Глава 20
Назар
На следующий день с утра я в режиме диспетчера.
Телефон прилип к ладони, ухо горит. Ритуальные венки, ленты, автобусы на кладбище, зал для прощания, ресторан для поминок.
Кажется, я не говорю — отдаю короткие команды, как на пожаре. Надеваю чёрную рубашку, с трудом застёгиваю пуговицы. Пальцы слушаются через раз. Ворот душит, но это даже кстати: легче держать голос ровным.
В зале для прощания холодно, кондиционер гудит как улей. Белые лилии забивают воздух сладкой, липкой тяжестью.
К гробу уже тянется очередь — депутаты, чиновники, партнёры, друзья и приятели. Говорят шёпотом, чуть склоняя головы. Тяжёлые шаги, хруст лакированных туфель, глухой шорох траурных лент.
Я проверяю всё трижды. У вдовы — кресло поближе, у Жанны бутылка воды, валидол в кармашке клатча для матери.
Лариса Петровна «охает», ловит воздух ладонью, то и дело хватается за сердце. Жанна жмётся ко мне боком, пальцы ледяные, влажные. Мне неприятно, будто меня касается что-то скользкое, но не отталкиваю. Терплю.
Она вытирает глаза каждые две минуты, тушь не размазывается, только печатает на подушечках пальцев серые тени. На Жанне простое чёрное платье без блеска и тонкая вуаль — хрупкая, как паутина.
Держу её под локоть, потому что жену шатает. То ли на каблуках стоять устала, то ли от переживаний — не поймёшь.
«Работай, Назар, — повторяю себе. Когда занят, тогда нет времени думать о Веронике и Наде».
Люди идут чередой, кладут цветы, бубнят сочувствие. Речь заученная, быстрая. У многих скука на лице, они вынуждены были отложить свои дела и прийти сюда ради приличия. У некоторых читается в глазах настоящий страх перед собственным концом.
Ройзман появляется без свиты. Серый костюм, тёмное пальто на локте, взгляд прямой.

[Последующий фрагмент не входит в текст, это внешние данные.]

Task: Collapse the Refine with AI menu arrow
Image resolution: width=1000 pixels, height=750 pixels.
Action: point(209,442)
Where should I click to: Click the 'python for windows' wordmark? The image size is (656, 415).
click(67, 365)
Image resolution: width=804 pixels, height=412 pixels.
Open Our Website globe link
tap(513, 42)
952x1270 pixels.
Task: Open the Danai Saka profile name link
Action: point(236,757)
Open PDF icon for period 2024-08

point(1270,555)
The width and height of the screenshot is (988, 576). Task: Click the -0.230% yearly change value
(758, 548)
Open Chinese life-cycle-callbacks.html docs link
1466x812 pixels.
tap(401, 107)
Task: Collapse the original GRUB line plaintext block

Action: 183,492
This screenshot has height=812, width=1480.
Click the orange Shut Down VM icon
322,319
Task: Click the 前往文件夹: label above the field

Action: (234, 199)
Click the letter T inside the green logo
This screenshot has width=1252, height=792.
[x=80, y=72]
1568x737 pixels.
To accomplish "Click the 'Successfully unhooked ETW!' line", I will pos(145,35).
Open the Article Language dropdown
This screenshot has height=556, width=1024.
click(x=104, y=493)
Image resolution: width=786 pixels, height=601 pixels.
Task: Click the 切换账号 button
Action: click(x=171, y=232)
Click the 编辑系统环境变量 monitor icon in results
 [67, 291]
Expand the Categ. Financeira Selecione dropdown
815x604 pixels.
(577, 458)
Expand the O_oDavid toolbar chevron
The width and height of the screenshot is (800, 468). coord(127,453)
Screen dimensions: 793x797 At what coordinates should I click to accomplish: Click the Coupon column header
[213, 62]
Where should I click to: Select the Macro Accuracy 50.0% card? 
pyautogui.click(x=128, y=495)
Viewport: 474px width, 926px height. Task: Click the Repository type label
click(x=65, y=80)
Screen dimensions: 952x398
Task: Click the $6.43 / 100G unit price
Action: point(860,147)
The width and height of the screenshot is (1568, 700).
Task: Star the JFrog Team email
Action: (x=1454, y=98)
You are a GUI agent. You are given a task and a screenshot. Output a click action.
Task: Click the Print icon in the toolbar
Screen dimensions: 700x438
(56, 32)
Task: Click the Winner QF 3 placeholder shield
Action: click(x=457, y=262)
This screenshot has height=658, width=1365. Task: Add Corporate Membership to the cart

Сначала обнимает Ларису Петровну: коротко, бережно, говорит ей что-то ровным, печальным голосом. Потом гладит по плечу Жанну. Та вздрагивает, будто ребёнок, и буквально падает ему на шею. Тихо всхлипывает, шепчет на ухо. Он слушает, кивает, берёт её под локоть и подводит ко мне.
Мы пожимаем друг другу руки. Хватка Георгия Абрамовича намеренно сильна. Он будто проверяет, сломаюсь я или выдержу.
Смотрит мне прямо в глаза, нахмурив брови, и не просит — приказывает:
— Назар Сергеевич, позаботься о них.
Кивает подбородком в сторону женщин. И я догадываюсь, что ему Жанна нашептала.
— Ты остался главным в семье. Владимир Борисович тебе помог, теперь твоя очередь вернуть долг.
Слова Ройзмана ложатся на меня, как бетонная плита.
Я сглатываю, плечи сами собой опускаются. Куда я денусь с подводной лодки. Долг придётся вернуть. Не Липатову — его жене и дочери.
А что делать с Вероникой?..
В висках стучит один и тот же вопрос: «Неужели придётся поставить крест на собственном счастье?» В груди всё горит от обиды на судьбу, от непонимания, что я такого сделал, что жизнь меня постоянно мордой о стол дубасит?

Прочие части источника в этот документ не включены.